All the methods disclosed and claimed herein can be made and executed without undue experimentation in light of the present disclosure. While the compositions and methods of this invention have been described in terms of preferred embodiments, it will be apparent to those of skill in the art that variations may be applied to the methods and in the steps or in the sequence of steps of the method described herein without departing from the concept, spirit, and scope of the invention. More specifically, it will be apparent that certain agents which are both chemically and physiologically related may be substituted for the agents described herein while the same or similar results would be achieved.

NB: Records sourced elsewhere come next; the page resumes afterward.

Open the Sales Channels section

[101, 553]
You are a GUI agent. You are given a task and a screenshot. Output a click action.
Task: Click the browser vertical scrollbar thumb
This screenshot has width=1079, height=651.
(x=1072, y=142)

All such similar substitutes and modifications apparent to those skilled in the art are deemed to be within the spirit, scope and concept of the invention as defined by the appended claims.

Claims

1-109. (canceled)

110. A method of treating a solid tumor comprising administering to a subject with a solid tumor a pharmaceutical composition comprising: a particulate biodegradable substrate coated or impregnated by a matrix composition comprising; (a) a biodegradable polymer;(b) at least one phospholipid having hydrocarbon chains of at least 12 carbons; and(c) a taxane.

111. The method of claim 110, wherein the solid tumor is selected from the group consisting of: colon carcinoma, prostate cancer, pancreatic cancer, breast cancer, esophageal cancer, gastric cancer, head and neck cancer, and soft tissue sarcomas.

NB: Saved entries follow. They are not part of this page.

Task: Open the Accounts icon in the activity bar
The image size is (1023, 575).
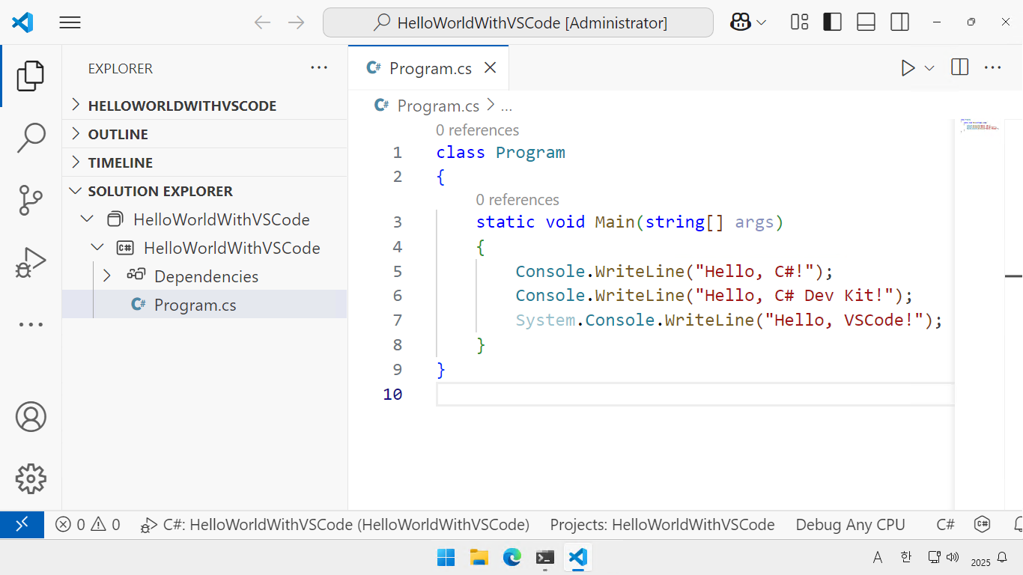Action: [x=30, y=417]
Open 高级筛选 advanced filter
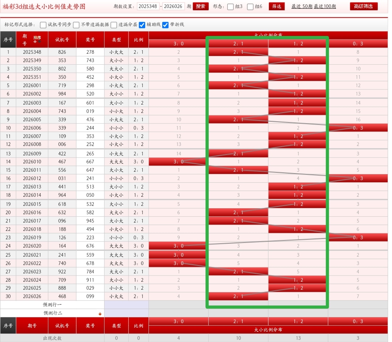This screenshot has width=392, height=342. pyautogui.click(x=364, y=7)
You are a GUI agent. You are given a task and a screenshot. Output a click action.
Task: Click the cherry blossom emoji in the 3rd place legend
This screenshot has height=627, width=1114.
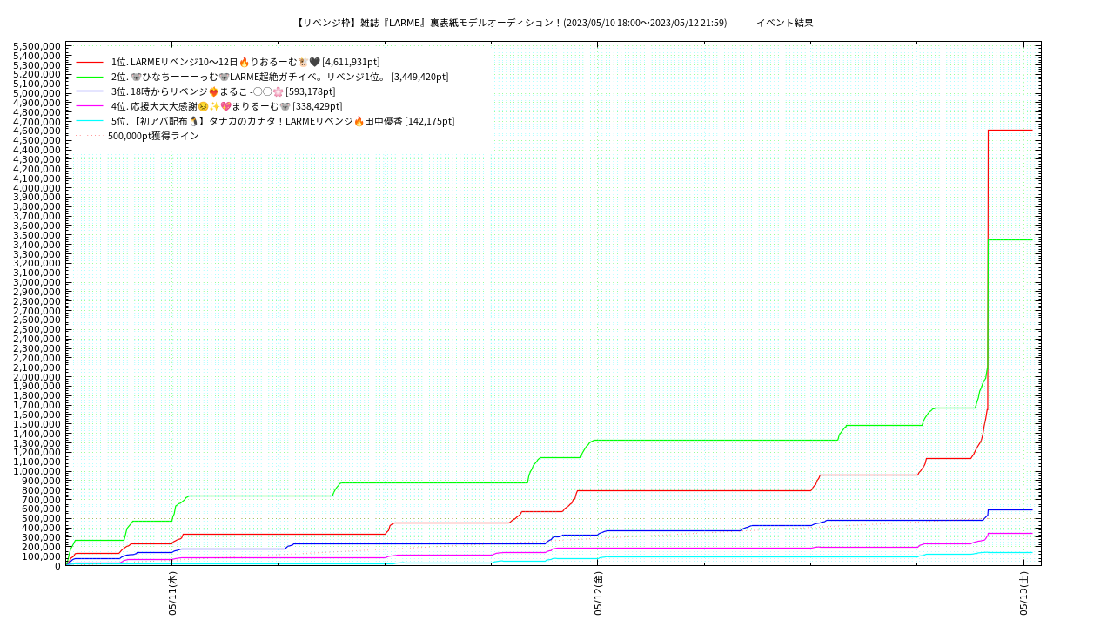(x=279, y=92)
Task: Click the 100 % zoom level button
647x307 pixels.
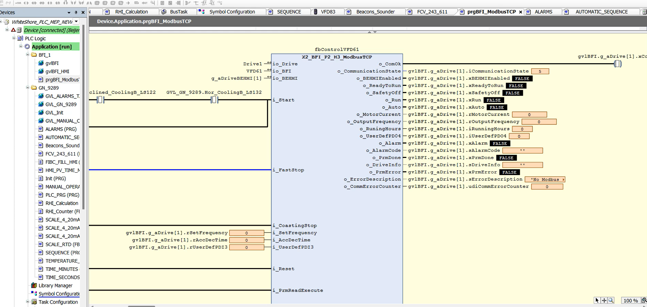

112. The method of claim 110, wherein the solid tumor is a brain tumor selected from a primary brain tumor or a metastatic brain tumor.

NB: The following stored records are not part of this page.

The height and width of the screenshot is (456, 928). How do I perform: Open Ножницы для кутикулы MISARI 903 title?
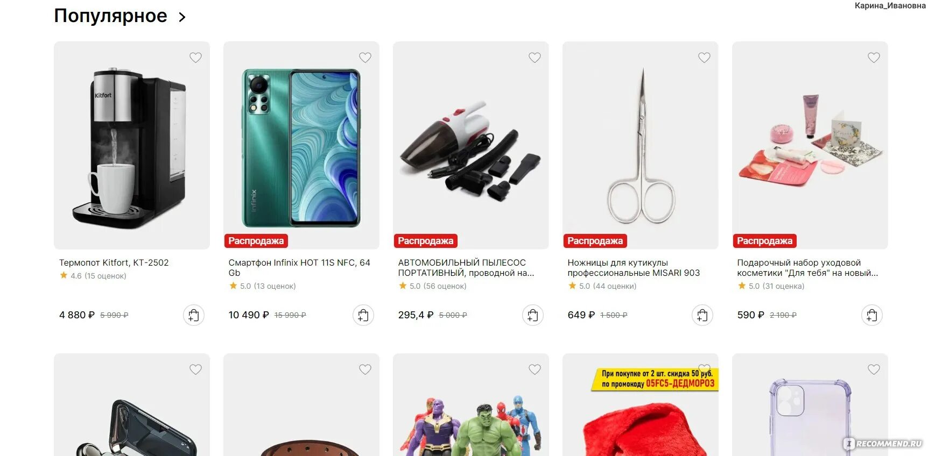pos(634,268)
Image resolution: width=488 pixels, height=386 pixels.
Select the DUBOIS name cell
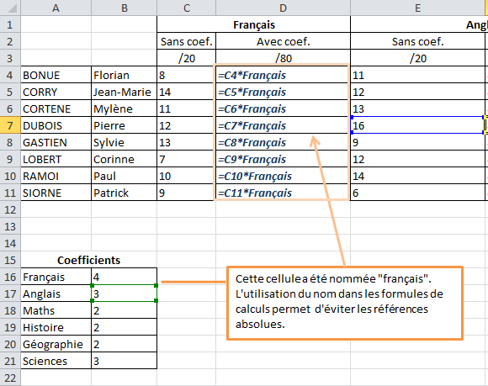[56, 125]
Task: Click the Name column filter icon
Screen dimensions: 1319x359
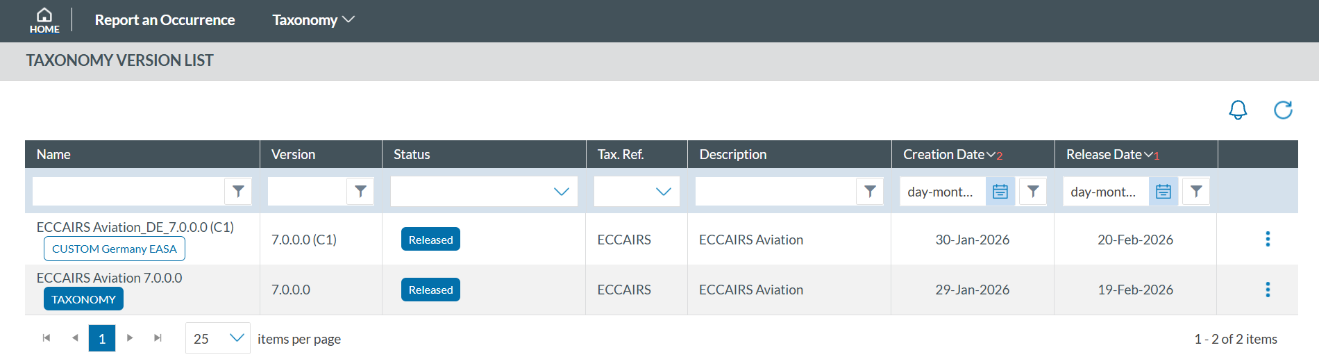Action: click(238, 192)
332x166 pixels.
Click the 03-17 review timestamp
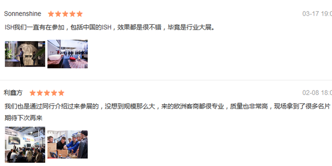tap(317, 14)
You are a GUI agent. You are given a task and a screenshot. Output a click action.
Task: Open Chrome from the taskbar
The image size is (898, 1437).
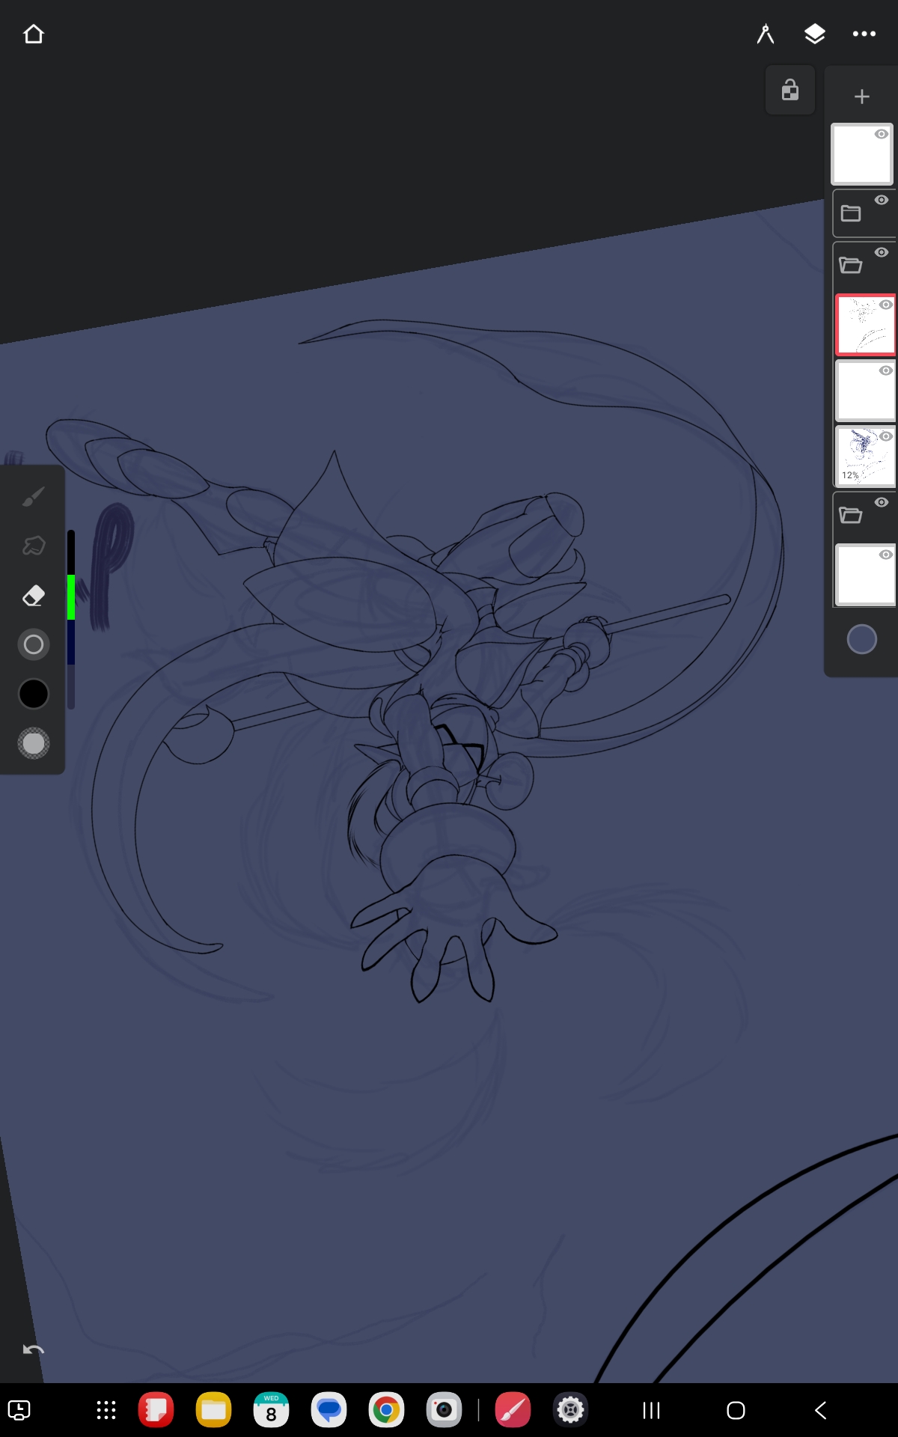coord(386,1411)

113. The method of claim 112, wherein the primary brain tumor is glioblastoma multiforme.

114. The method of claim 110, wherein the pharmaceutical composition is applied to the inner surface of a resection cavity of the solid tumor at a dose ranging from 20 mg to 260 mg per surface area of 1 cm2.

115. The method of claim 110, wherein the taxane is selected from the group consisting of: docetaxel, paclitaxel, and cabazitaxel.

116. The method of claim 115, wherein the taxane is docetaxel.

117. The method of claim 110, wherein the biodegradable polymer is a polyester.

118. The method of claim 110, wherein the at least one phospholipid is a phosphatidylcholine selected from the group consisting of: DMPC, DPPC, DSPC, and DOPC.

119. The method of claim 110, wherein the particulate biodegradable substrate comprises particles having an average particle size of less than about 200 μm.

120. The method of claim 110, wherein the particulate substrate comprises tri calcium phosphate.

121. The method of claim 110, wherein the particulate biodegradable substrate constitutes between about 80 to 93% (w/w) of the total weight of the pharmaceutical composition; wherein the polymer constitutes between about 0.5-5% (w/w) of the total weight of the pharmaceutical composition; andwherein the at least one phospholipid having hydrocarbon chains of at least 12 carbons constitutes between about 4.0-15% (w/w) of the total weight of the pharmaceutical composition.

122. The method of claim 110, wherein the taxane constitutes up to 2.6% (w/w) of the total weight of the pharmaceutical composition.

123. The method of claim 122, wherein the taxane constitutes between about 0.5 to 1.5% (w/w) of the total weight of the pharmaceutical composition.

124. The method of claim 110, wherein the pharmaceutical composition further comprises cholesterol.

125. The method of claim 110, further comprising a pH adjustment agent.

126. The method of claim 125, wherein the pharmaceutical composition comprises a pH between 4 and 6.

127. The method of claim 110, wherein the taxane penetrates to a distance of at least 1 cm away from the surface of the solid tumor, wherein the solid tumor has been resected.

128. A method for treating a solid tumor, comprising: administering to a subject with a solid tumor, a pharmaceutical composition comprising: (a) 80%-93% (w/w) of β-tricalcium phosphate particles;(b) 1%-4% (w/w) of PLGA;(c) 4%-15% (w/w) DMPC;(d) 0%-2% (w/w) of cholesterol; and(e) 0.2% to 2.6% (w/w) of docetaxel.

129. The method of claim 110, wherein the solid tumor is a docetaxel resistant tumor.

130. The method of claim 110, wherein the pharmaceutical composition is in the form selected from the group consisting of: a powder, a paste; and a suspension for injection.